Ночь, когда я встретился с Алленом Гинсбергом
Джонни Депп
"Rolling Stone Magazine"
07 августа 1999 г.
Посвящается Керуаку, Берроузу, Кассади и другим
ублюдкам, разрушившим мою жизнь.
Я помню себя в 13 лет, глаза напряженно закрыты, я снова и снова
пристально вслушиваюсь в звуки «Frampton Comes Alive», как в
мантру, которая помогает унять безумное желание заставить милашку
Бэмби перестать смотреть в сторону яркого, привлекательного
футбольного героя.
Я мечтал пригласить ее после семи выпить землянично-яблочного
вина, и мы могли целоваться до тех пор, пока кожа не облезет
с наших губ. Брат Дэнни, который старше меня на 10 лет, готовый
убить меня, с более, чем внушительным: «Чувствуешь ли ты то,
что чувствуем мы!» быстрым движением схватил виниловую пластинку
из-под иголки проигрывателя и, сильно ее раскачав, забросил
в загроможденные глубины моей комнаты.
«Все, хватит!» - угрожающе зашипел он. «Я больше не позволю
тебе слушать это… дерьмо!»

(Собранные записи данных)
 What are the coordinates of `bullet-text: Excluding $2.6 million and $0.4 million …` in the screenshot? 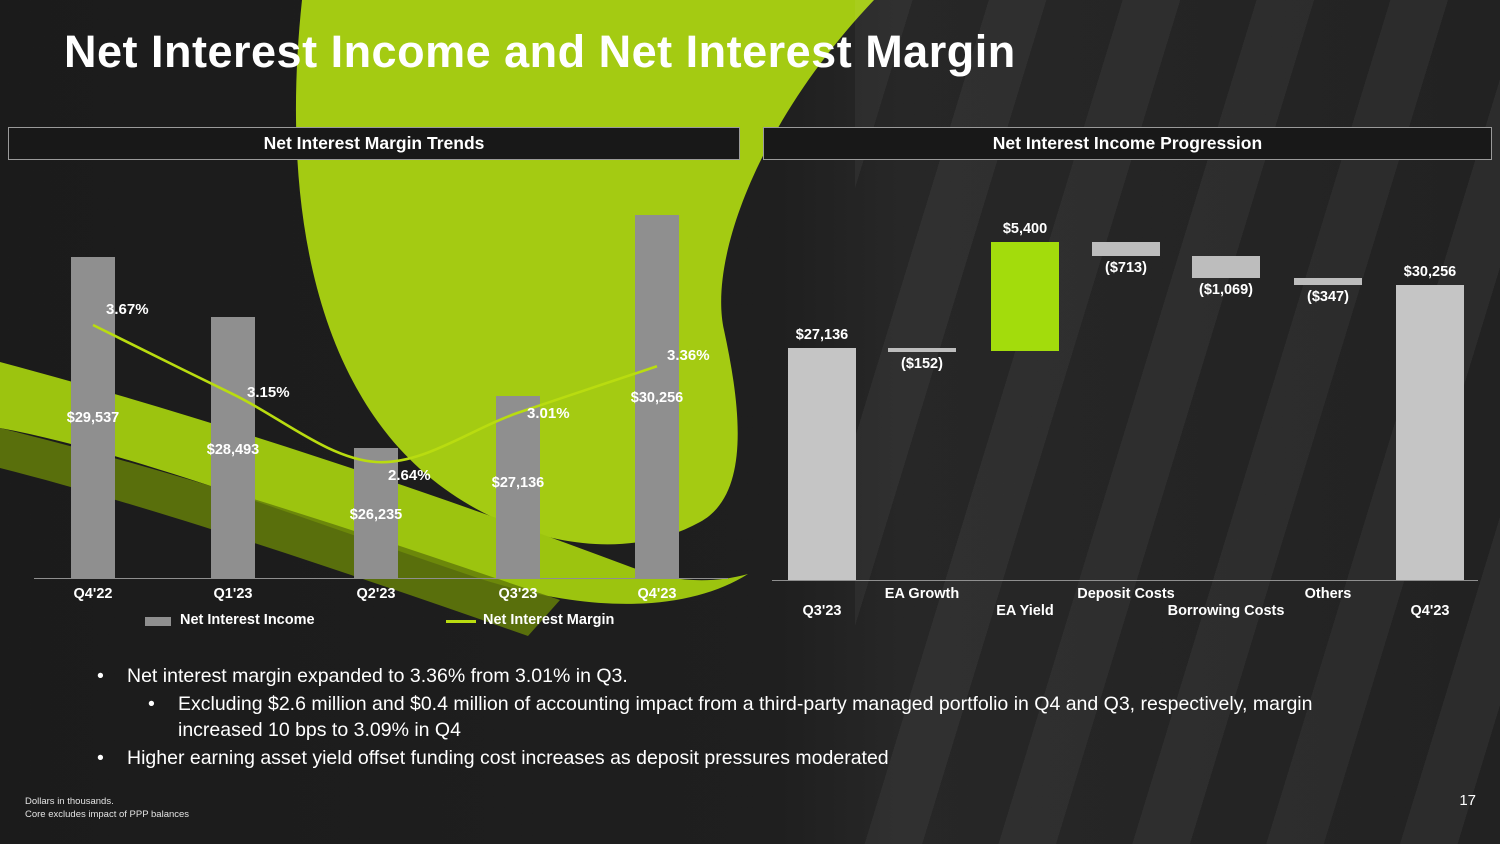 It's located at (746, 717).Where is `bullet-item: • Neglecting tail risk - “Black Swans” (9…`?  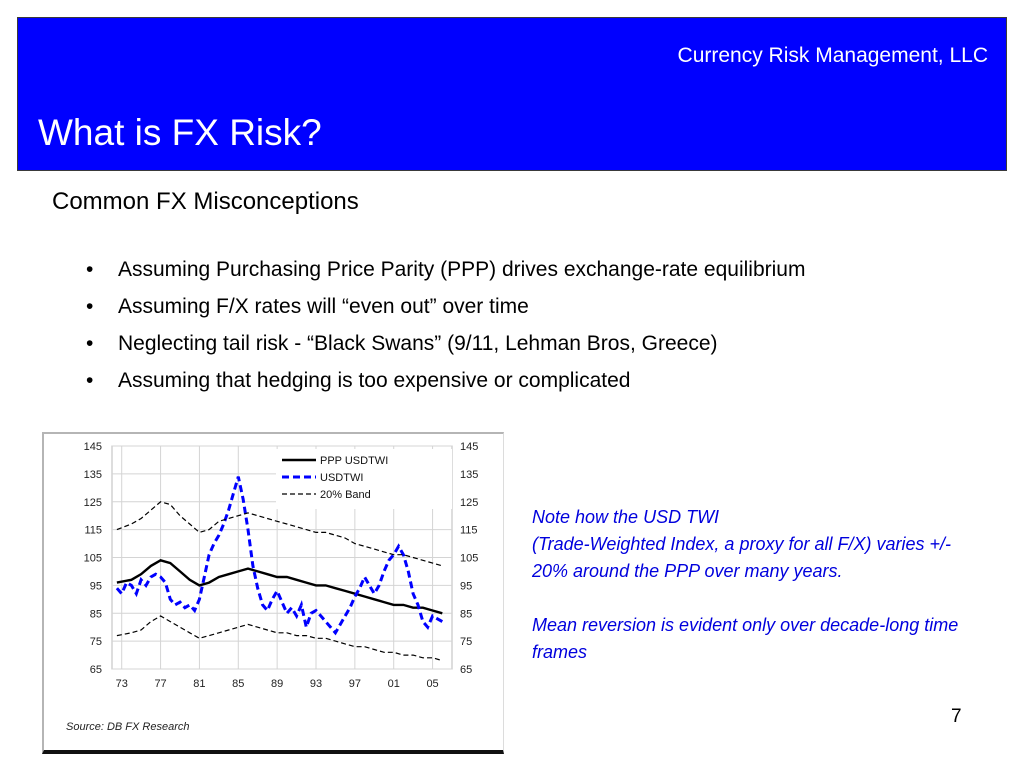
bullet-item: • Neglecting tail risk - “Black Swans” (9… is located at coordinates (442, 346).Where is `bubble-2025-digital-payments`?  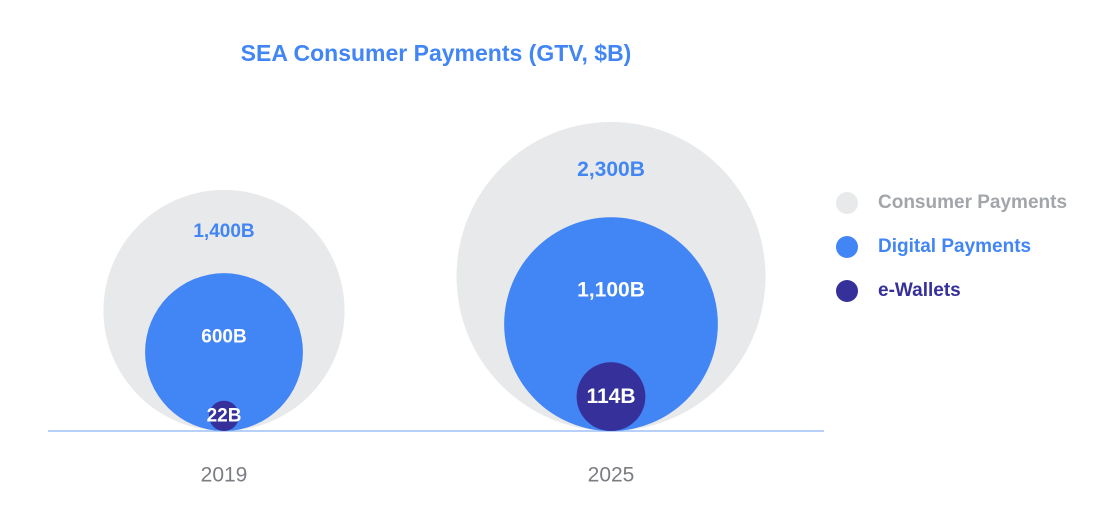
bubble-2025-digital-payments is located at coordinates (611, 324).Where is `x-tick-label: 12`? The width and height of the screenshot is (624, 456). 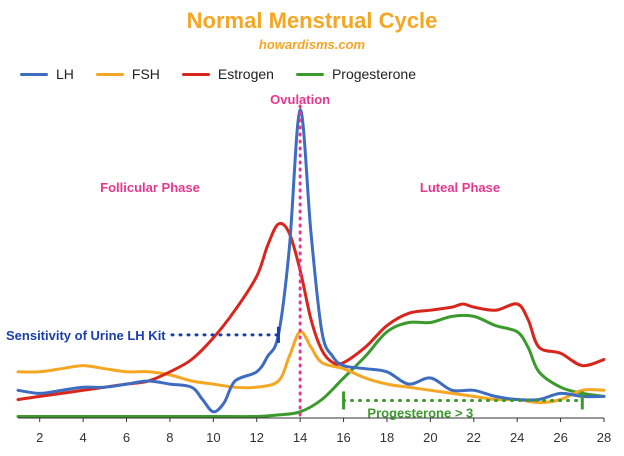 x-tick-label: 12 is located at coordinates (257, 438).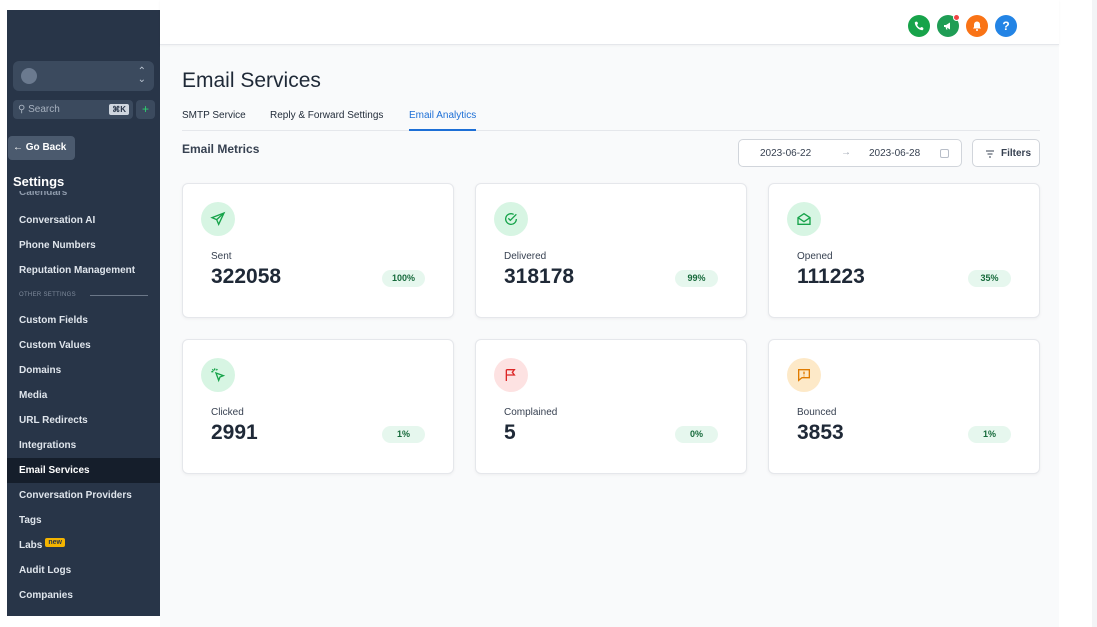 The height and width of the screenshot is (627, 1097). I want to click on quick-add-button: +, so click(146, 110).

Условия заданий:
1. Ответьте по тексту воспоминаний о встрече с Алленом Гинсбергом:
(a) Сколько лет было рассказчику в эпизоде, с которого начинаются воспоминания?
(b) На сколько лет брат Дэнни старше рассказчика?
(c) Какое вино рассказчик мечтал выпить вместе с Бэмби?
2. Продолжите текст воспоминаний о встрече с Алленом Гинсбергом с того места, где он обрывается.

Результаты по заданиям:
1.
(a) 13 лет.
(b) На 10 лет.
(c) Землянично-яблочное.

2.
Я сел, ворча на него так выразительно, как умеют только подростки,
слишком быстро и бесцеремонно выдернутые из мира грез. Он взял
пластинку из своей собственной коллекции и вставил в проигрыватель.
«Попробуй это… ты лучше, чем все твои сверстники. Ты не должен
слушать всю эту безвкусную лабуду только потому, что другие
ребята слушают ее».
«Ладно, зараза», - подумал я. «Давай попробуем, что это такое!»
Музыка заиграла… гитара, не раздражающий устойчивый бас и флейты,
скучающие по свободным «полетам в воздушном потоке… между невидимой
связью снов…». «Невозможно!» - подумал я, это Депп и Гинсберг
на съемках «Соединенных Штатов Поэзии», 1995 г. «Дурацкая музыка
– они даже не включены! Эти гитары не электрические!» Песня
продолжается: «Could you find me… would you kiss my eyes… to
be born again…». Смысл слов начал доходить. Ничего подобного
не играло на радио, и по мере того, как звучала мелодия, я привыкал
к ней. Да что там привыкал! Эта мелодия даже понравилась мне.
Звуки, на которые я никогда раньше не обращал внимания из-за
врожденной боязни таких групп, как America, Seals и Crofts,
больше всего пугающих меня вокально-инструментальных групп.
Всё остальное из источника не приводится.